School Choice Fallacies
By Martin Lueken
In light of increased media attention paid to school choice programs, school choice detractors allege that tax-credit scholarship programs lead to “profit,” “double-dipping,” “get-rich schemes” and “tax shelters” for donors. Tax-credit scholarships are programs that help low- and middle-income K–12 families access a better educational fit for their children by allowing taxpayers to receive full or partial tax credits when they donate to nonprofits that provide private school scholarships. In this brief, we examine tax codes more broadly to gain context around such serious claims. Read on to learn why those leveling the arguments against tax-credit scholarship programs are misguided in their interpretations of this particular school choice policy.
In this report, you will learn:
This tax credit characteristic is not unique to K–12 tax-credit scholarship programs.Criticizing school choice tax credits but not the hundreds of other tax credit policies available in states is inconsistent. School choice detractors have labeled tax-credit scholarship programs as policies that lead to “profit,” “double-dipping,” “get-rich schemes” and “tax shelters” for donors. Yet states have enacted hundreds of other tax credit programs. Many dollar-for-dollar state tax credits, including tax credits for classroom supplies, child services agencies and general charitable giving allow for this same practice.

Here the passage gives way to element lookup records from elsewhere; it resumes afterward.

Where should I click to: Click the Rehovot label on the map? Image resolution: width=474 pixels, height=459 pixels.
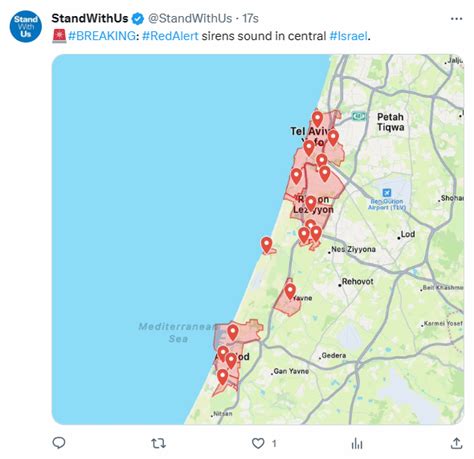(x=357, y=281)
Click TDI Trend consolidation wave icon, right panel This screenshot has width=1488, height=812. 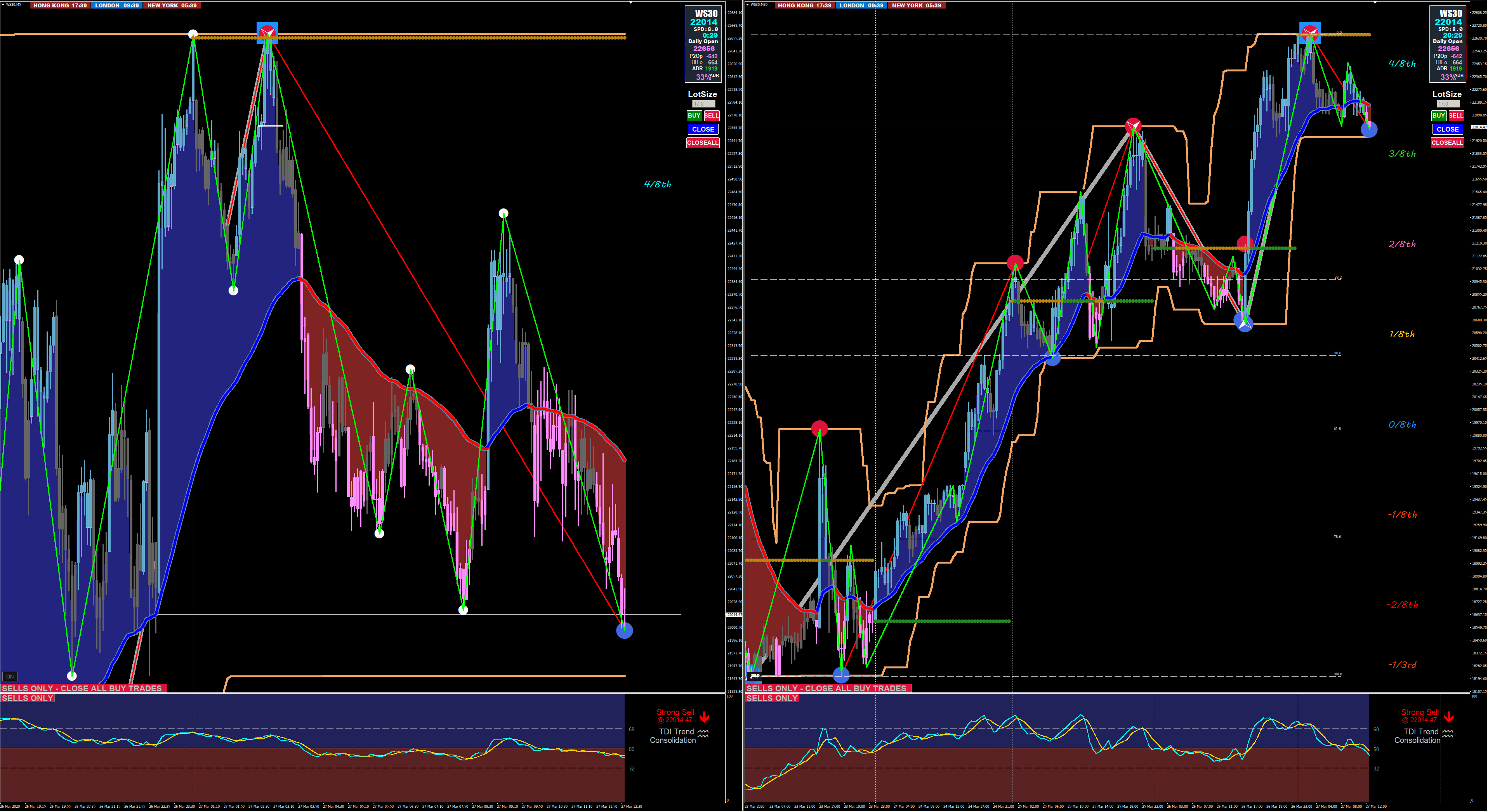pos(1447,734)
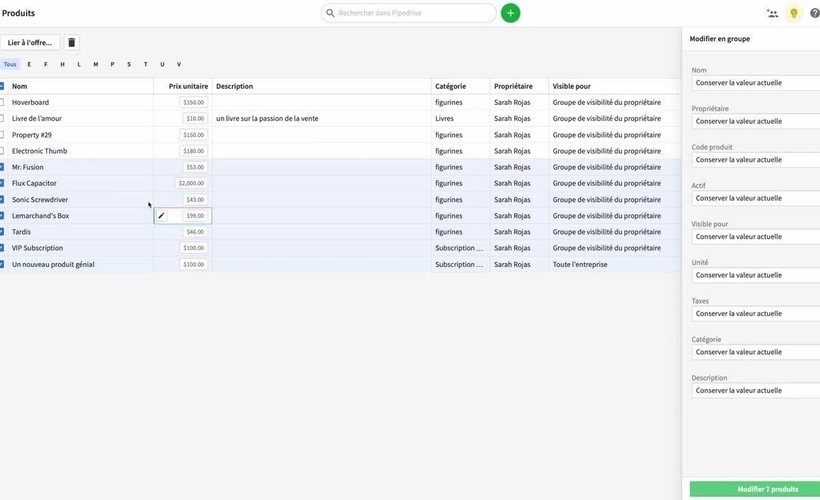Open the Visible pour bulk edit dropdown

(755, 237)
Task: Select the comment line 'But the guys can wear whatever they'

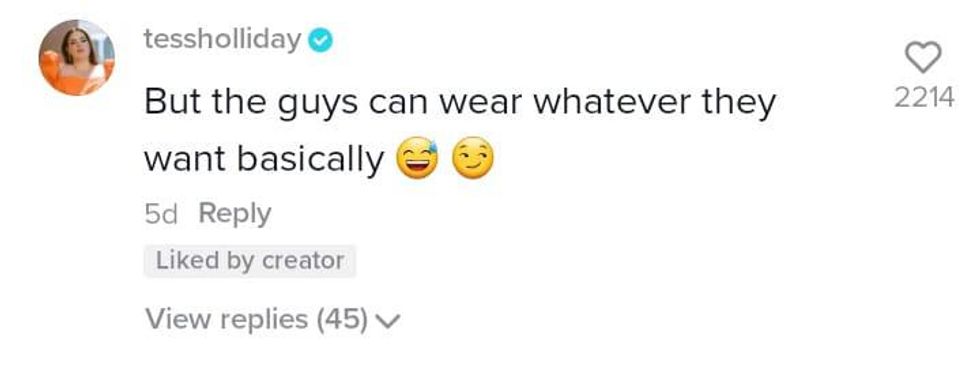Action: (x=460, y=104)
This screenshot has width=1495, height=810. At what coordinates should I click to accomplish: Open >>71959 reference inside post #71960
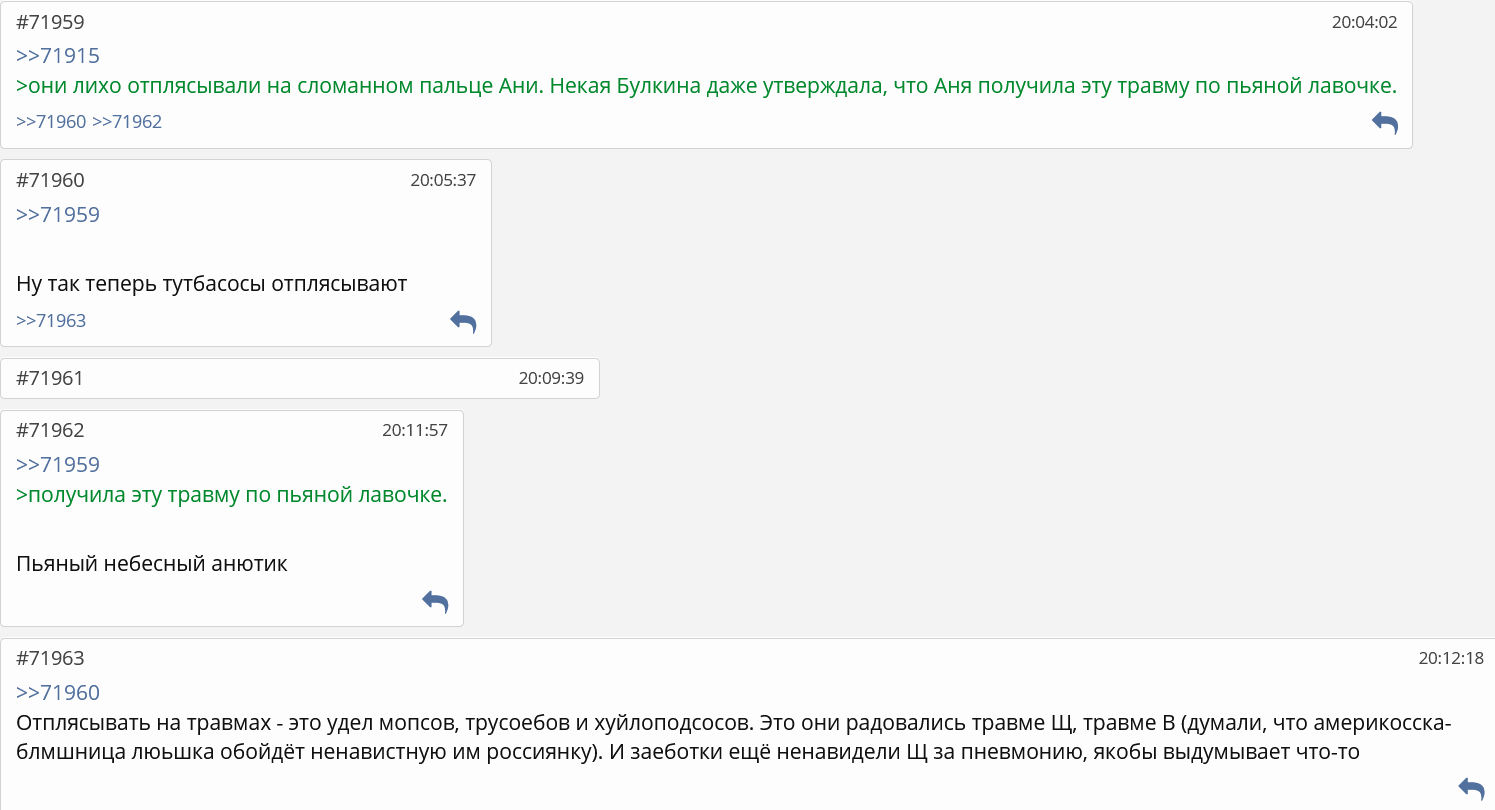tap(58, 215)
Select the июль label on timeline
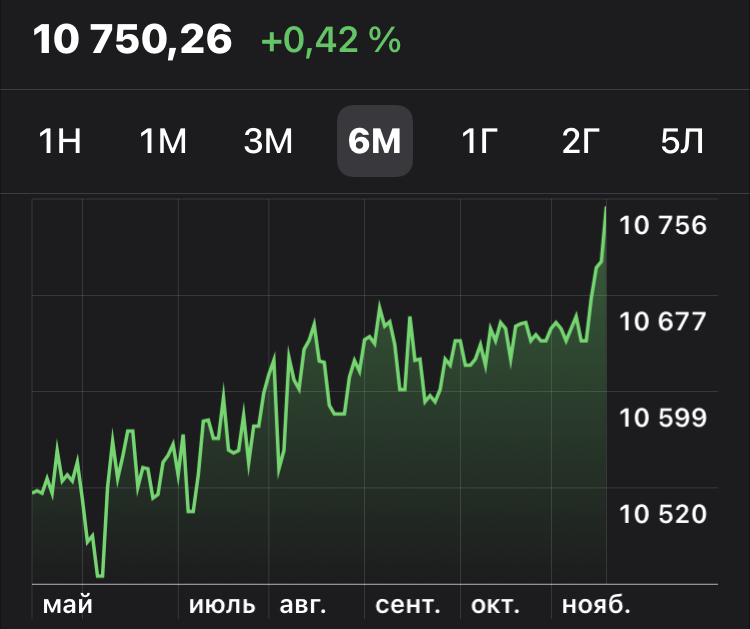750x629 pixels. [x=222, y=605]
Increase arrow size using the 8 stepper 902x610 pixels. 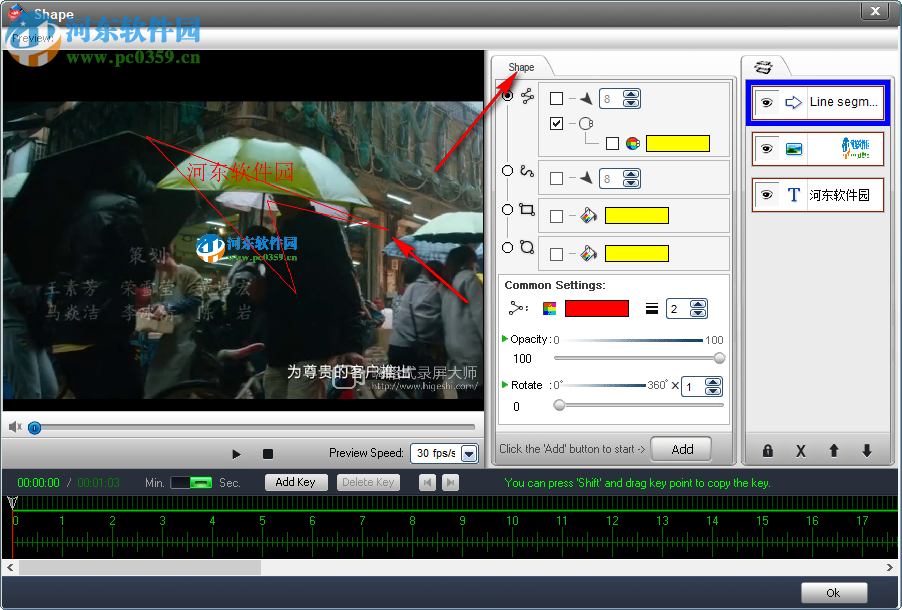coord(630,93)
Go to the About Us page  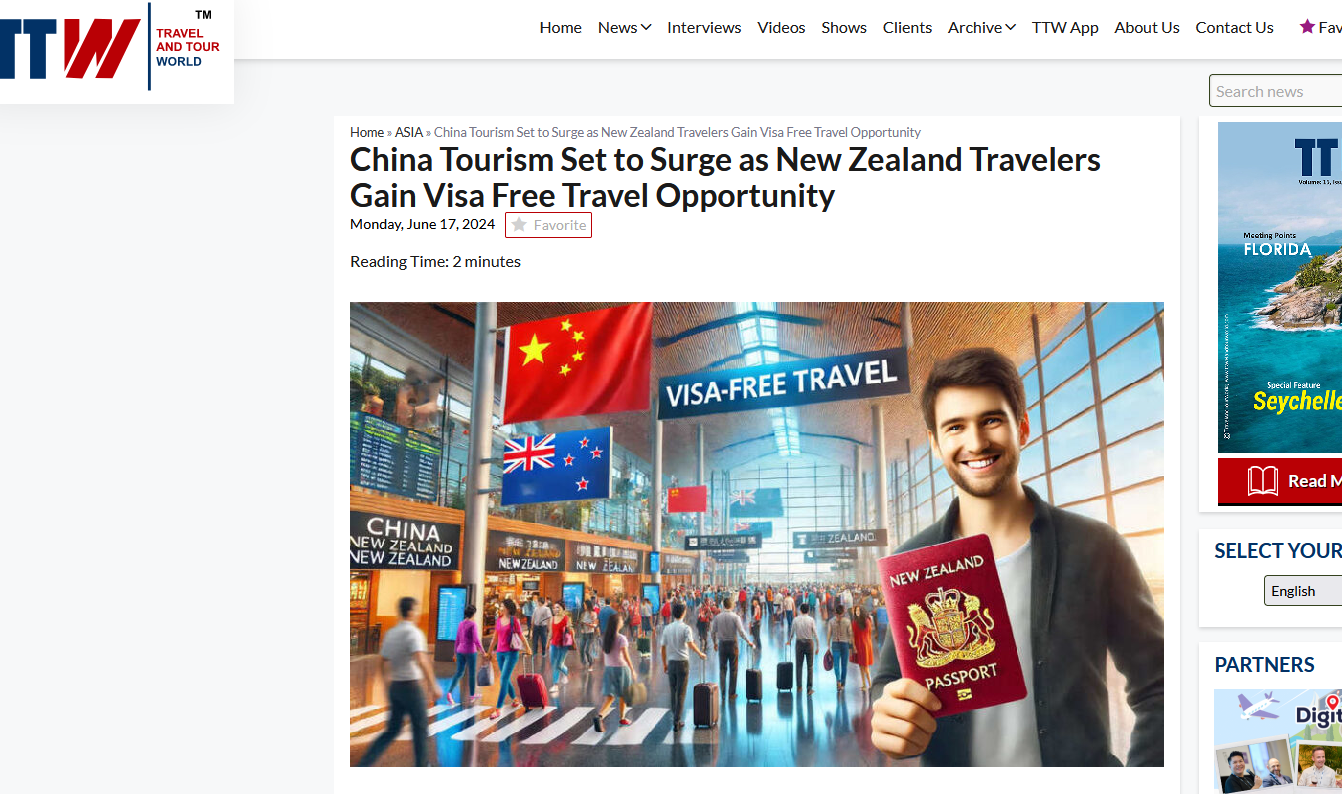coord(1147,27)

The key to understanding claims of “profit” and “double-dipping” is understanding Alternative Minimum Tax (AMT).In states with tax-credit scholarship programs, taxpayers subject to the AMT can make donations to scholarship organizations (SOs) and receive tax credits to reduce their state tax liability. At the same time, AMT filers can deduct their charitable contributions from their federal taxable income to reduce their federal tax liability. As a result, the reduction in tax liability can exceed the amount they contributed. But it is also possible for taxpayers who do not make charitable contributions to still receive the same level of tax benefits because they can deduct their state tax liability from their federal taxable income. If AMT filers could deduct their state taxes from their federal taxable income, then the amount that taxpayers can reduce their tax liability would be equivalent for all taxpayers at the same income level, putting them on equal footing. The so-called “profit” would go away because taxpayers subject to the AMT cannot deduct their state taxes from their federal taxable income while the majority of non-AMT taxpayers can.
Many AMT filers who could benefit from so-called “double-dipping” tend not to be the nation’s wealthiest taxpayers.AMT filers tend to be middle- and upper-middle-class taxpayers and large families.
To the extent that Americans want to change this feature of the federal tax code, there are simple options.For instance, Congress may, at any time, change the law to prevent taxpayers who file AMT from deducting their charitable contributions from one’s federal taxable income. This approach, however, will likely dampen incentives in place for taxpayers to invest in their states.